A normal slow-grounder session for Gallego's infielders might be three balls -- five at the most. After all, it's a taxing play that involves charging in 40 or 50 feet, then torquing the body to grab the ball and fling it to first in one fell swoop. "I'm typically about quality, not quantity," says Gallego. But after the first few balls, Donaldson didn't like the way things felt. His approach angle was off. He was releasing from different points. His throws were tailing. So he asked Gallego to keep rolling. And rolling. And rolling. By the time Donaldson called it quits, they'd burned through an entire bucket of 75 balls. "Now?" says Gallego. "Don't bunt on the guy."
Don't hit a foul ball in his direction either. Around the A's clubhouse, the moment that cemented Donaldson's legend is known as the Tarp Play. On Sept. 3, 2013, Texas and Oakland squared off, division rivals locked in a tie for first place in the AL West. With one out in the top of the sixth, a runner on first and the A's trailing 4-1, Rangers batter David Murphy sliced a high pop foul toward the stands, just past the third-base dugout. Off the bat, it looked out of play. But this was Oakland, where foul balls go to die and the third baseman is a pathological attention-seeker.
Sprinting toward the stands at full speed, Donaldson eyed the hurdles in front of him.
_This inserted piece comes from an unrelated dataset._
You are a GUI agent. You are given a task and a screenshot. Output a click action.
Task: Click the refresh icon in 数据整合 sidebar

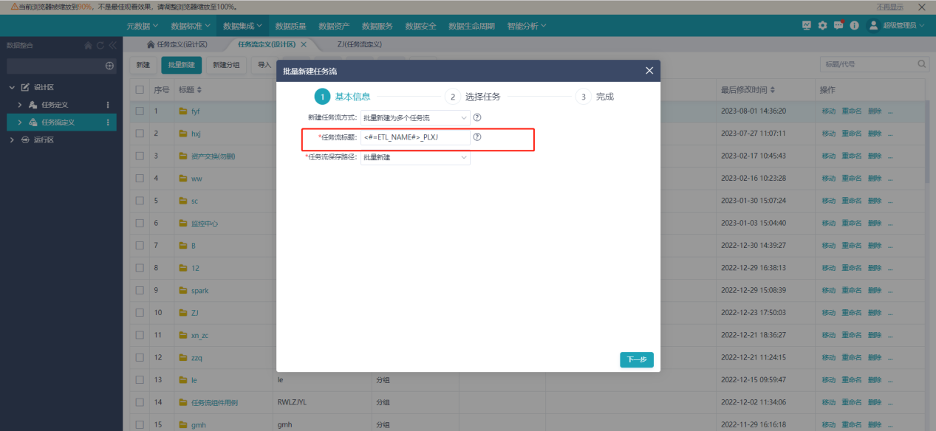(x=100, y=45)
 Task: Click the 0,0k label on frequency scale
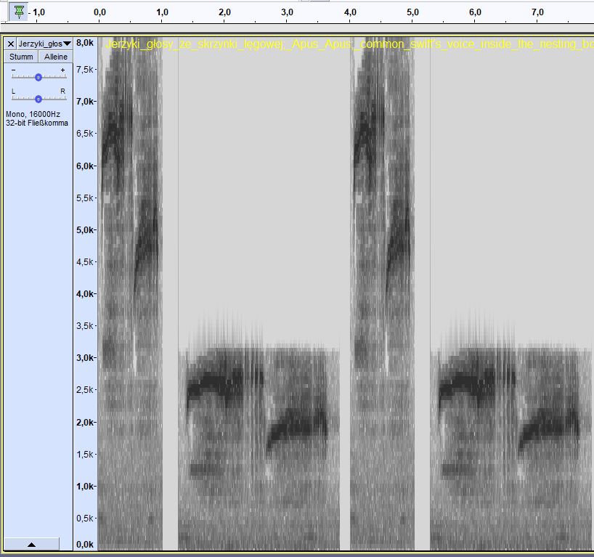pos(86,544)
Tarp. Wall. Fans. As the ball dropped from the sky, Donaldson checked the wall twice more, hesitated slightly, then laid out and made a backhanded grab while crashing into the rolled-up tarp, rolling over it and disappearing into the narrow chasm between it and the wall. "I'd been wanting to do that all year," says Donaldson.
As if the catch itself weren't enough, a split second later Donaldson pounced back up onto the tarp and, perched like a predator, feigned a throw to second in an attempt to prevent the runner on first from tagging up. "Play of the year," tweeted Oakland pitcher Jerry Blevins (who was on the mound at the time) following the game. "See you at the ESPYS."
I saw the kids in my extended family going down that wrong path ... I didn't want to be part of that." -- Donaldson
Billy Owens, the A's director of player personnel, points to the Tarp Play as a perfect example of why Donaldson has found a home at the hot corner. (Last year, he finished third in the AL in UZR for third basemen, second in WAR, and fourth in MVP balloting.) "Putting JD at catcher was like caging a wild boar," says Owens. "It just didn't fit his personality. He was meant to run around on the field, do athletic things on the diamond and play third base like a warrior."
Adds Gallego: "He's a little kid that loves to show off to his parents, and we're his parents. We're his audience. He wants you to watch him play baseball. He wants you to watch him play golf. He just wants you to watch him."